** Challenge **
Please recast everything from the line containing "Tap the white sparkle glint on badge" down through the end of the records as a JSON list of strings, one per line, skipping blank lines and leaving out the pictures.

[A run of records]

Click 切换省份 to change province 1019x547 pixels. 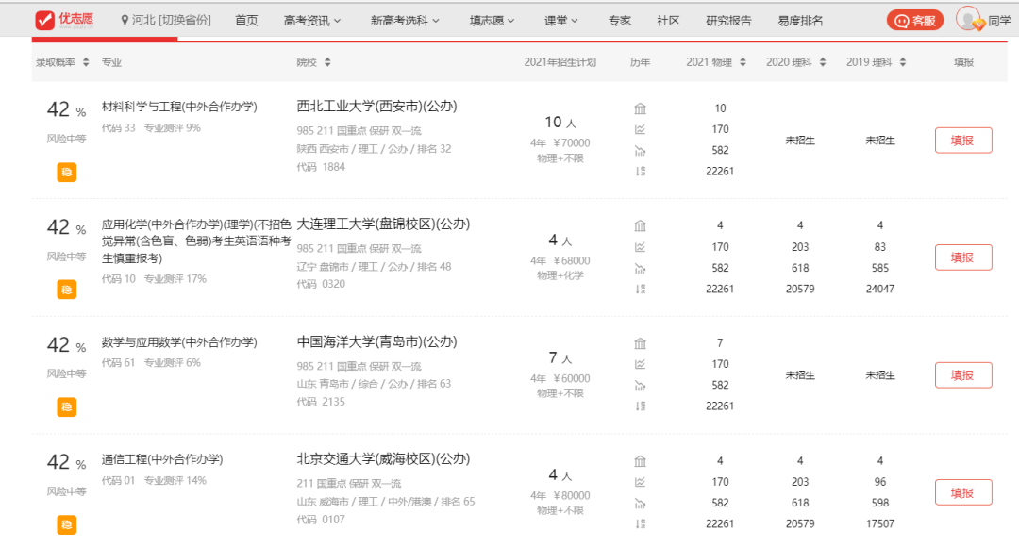[x=185, y=21]
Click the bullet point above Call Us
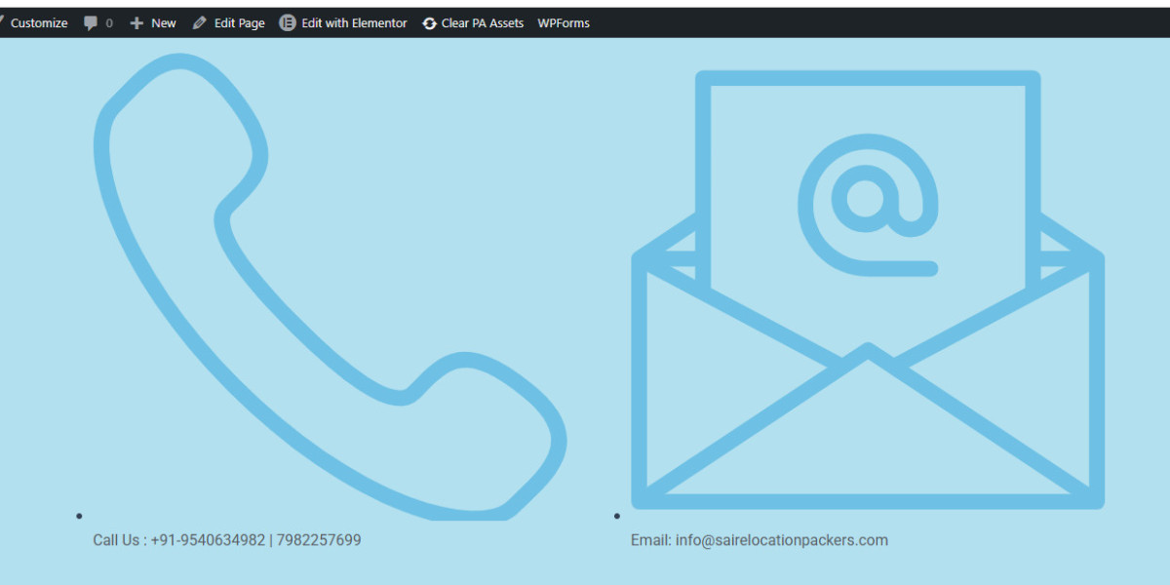This screenshot has width=1170, height=585. [x=79, y=516]
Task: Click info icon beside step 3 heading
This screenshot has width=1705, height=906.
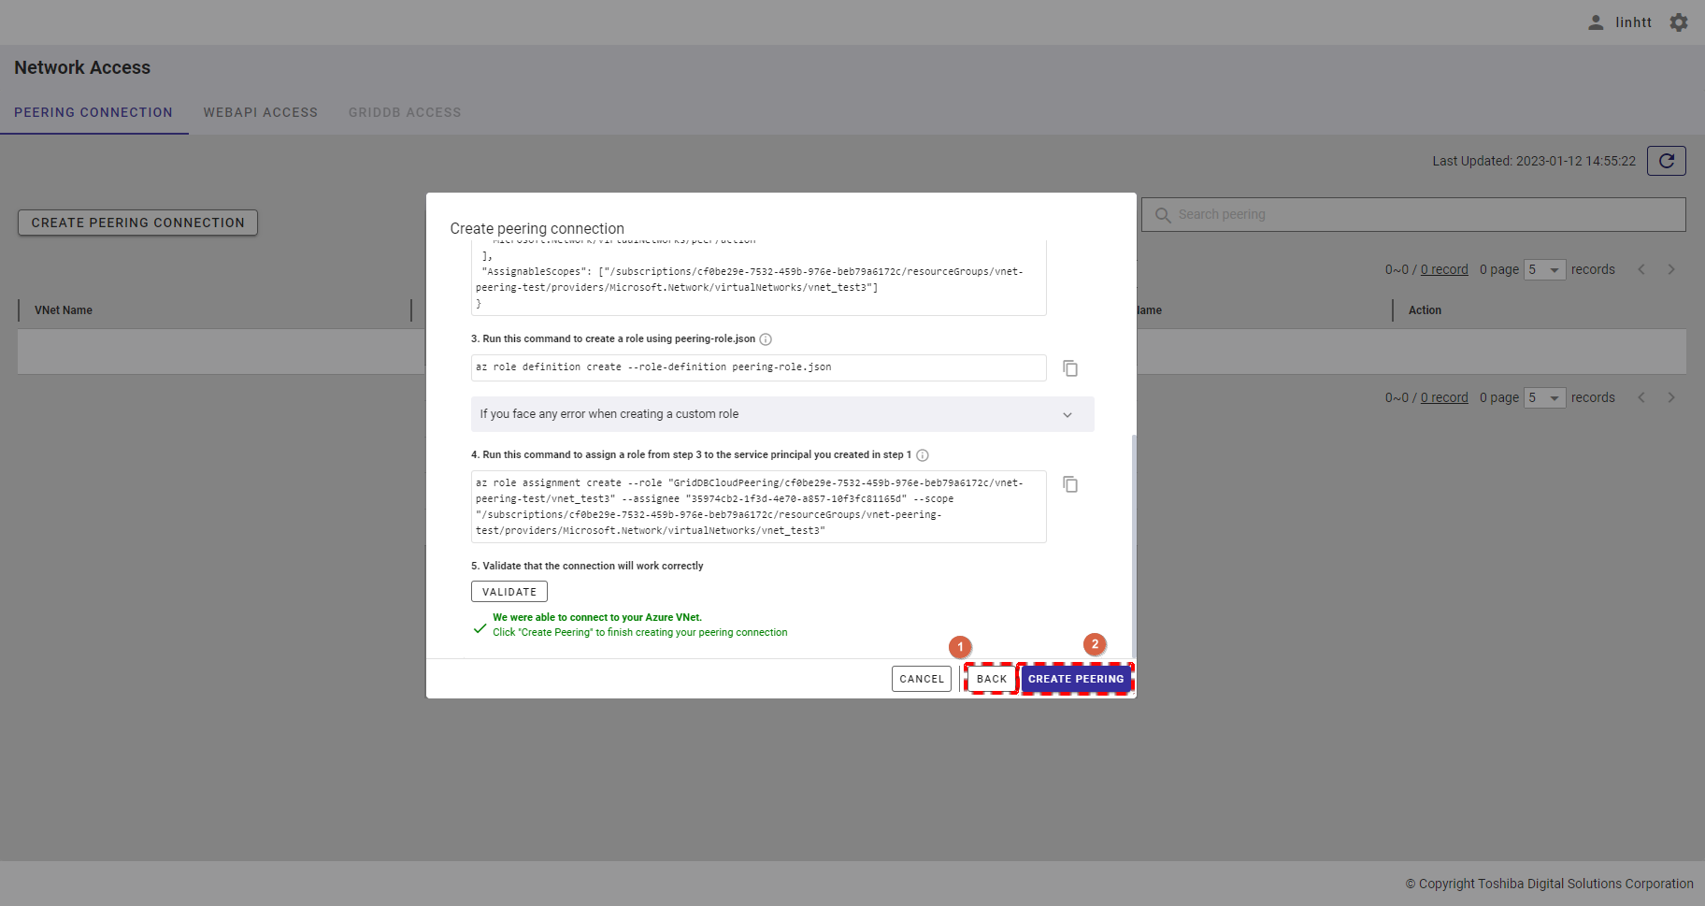Action: tap(766, 339)
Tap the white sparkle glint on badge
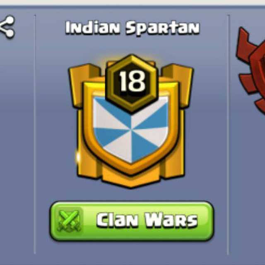Viewport: 265px width, 265px height. tap(78, 157)
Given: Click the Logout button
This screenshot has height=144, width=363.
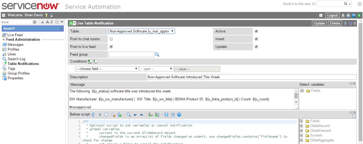Looking at the screenshot, I should (332, 15).
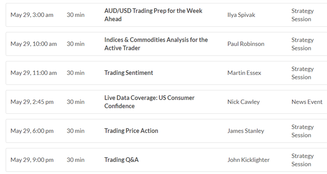Image resolution: width=327 pixels, height=174 pixels.
Task: Open AUD/USD Trading Prep for the Week Ahead
Action: [153, 15]
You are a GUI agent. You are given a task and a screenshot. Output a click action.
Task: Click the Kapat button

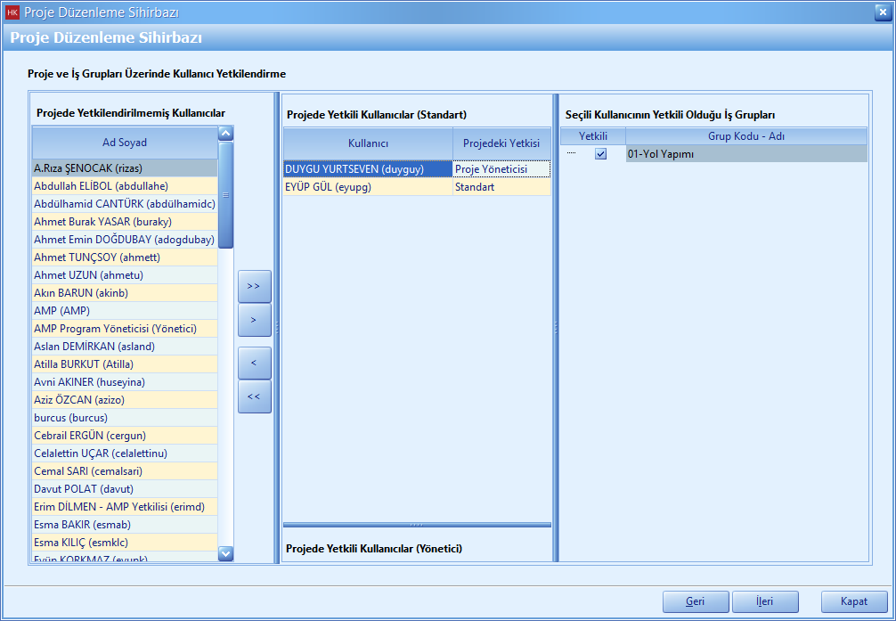click(854, 601)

** Answer **
[
  "Tap the white sparkle glint on badge",
  "Viewport: 265px width, 265px height. tap(78, 157)",
  "Given: Click the Logout button",
  "This screenshot has height=144, width=363.",
  "Looking at the screenshot, I should (332, 15).",
  "Image resolution: width=327 pixels, height=174 pixels.",
  "Task: Open AUD/USD Trading Prep for the Week Ahead",
  "Action: [153, 15]",
  "You are a GUI agent. You are given a task and a screenshot. Output a click action.",
  "Task: Click the Kapat button",
  "click(854, 601)"
]